Stored items:
________
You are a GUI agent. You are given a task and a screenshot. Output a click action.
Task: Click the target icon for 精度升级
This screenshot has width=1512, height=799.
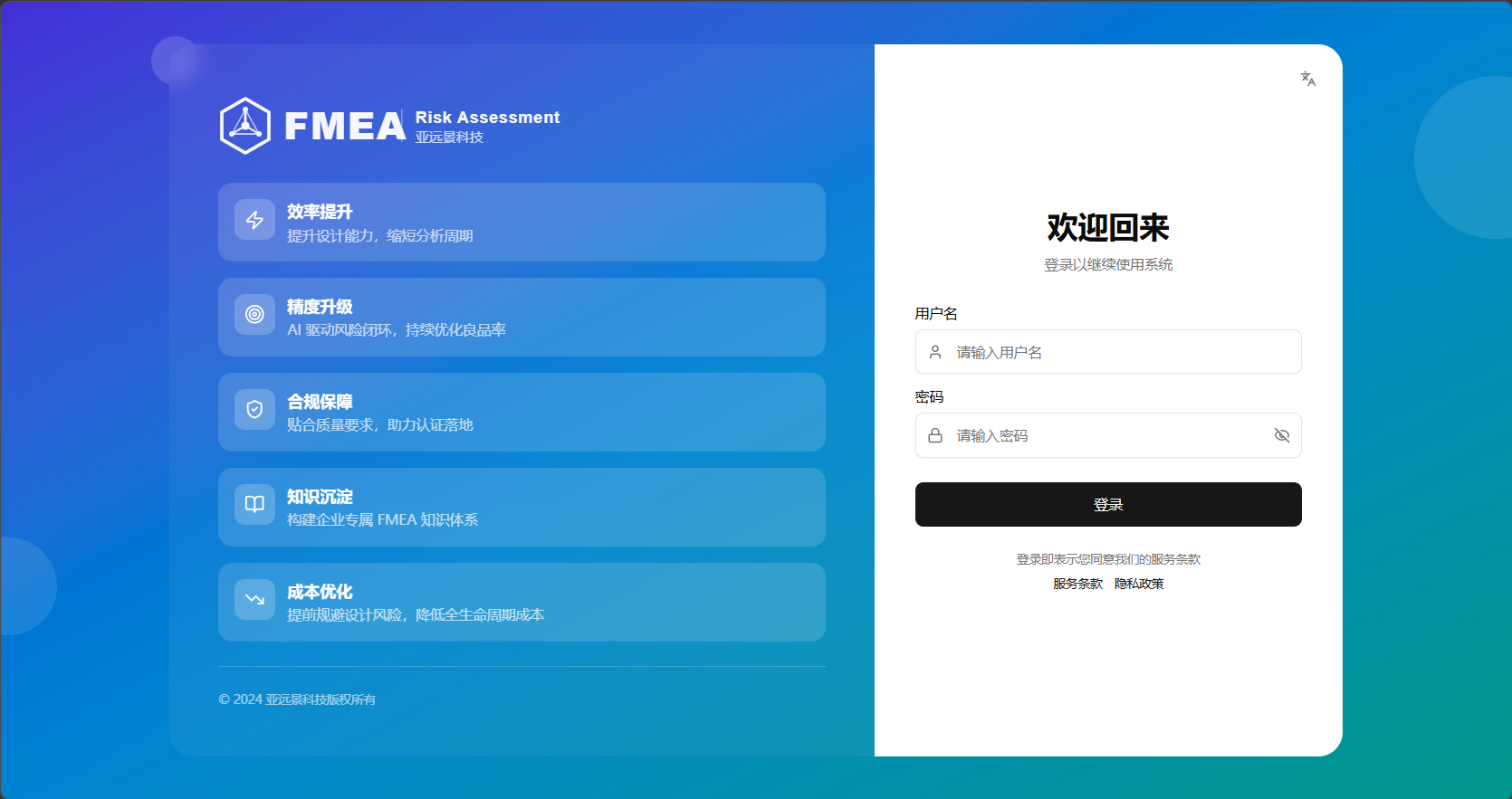tap(254, 315)
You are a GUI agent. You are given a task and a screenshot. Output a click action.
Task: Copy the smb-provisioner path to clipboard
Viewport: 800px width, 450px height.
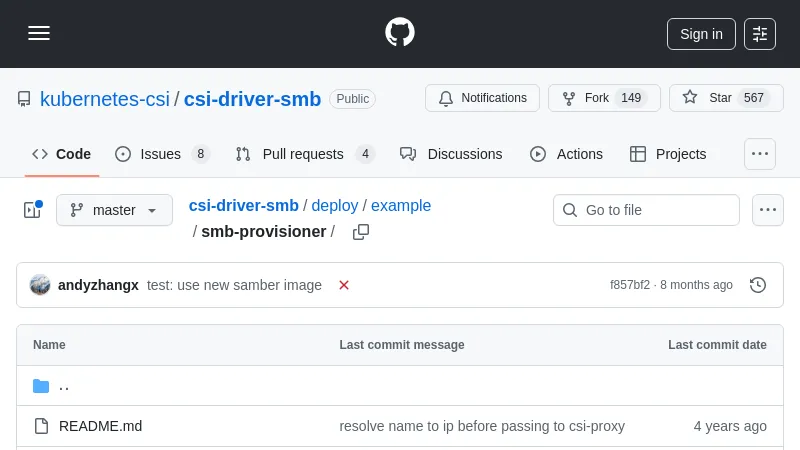click(361, 232)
________
• THE TASK: Repeat every line above exactly, but omit all images.

• EXERCISE ANSWER:
You are a GUI agent. You are given a task and a screenshot. Output a click action.
Task: Click the target icon for 精度升级
This screenshot has width=1512, height=799.
tap(254, 315)
You are a GUI agent. You are given a task and a screenshot. Output a click action.
Task: Copy the smb-provisioner path to clipboard
Viewport: 800px width, 450px height.
click(361, 232)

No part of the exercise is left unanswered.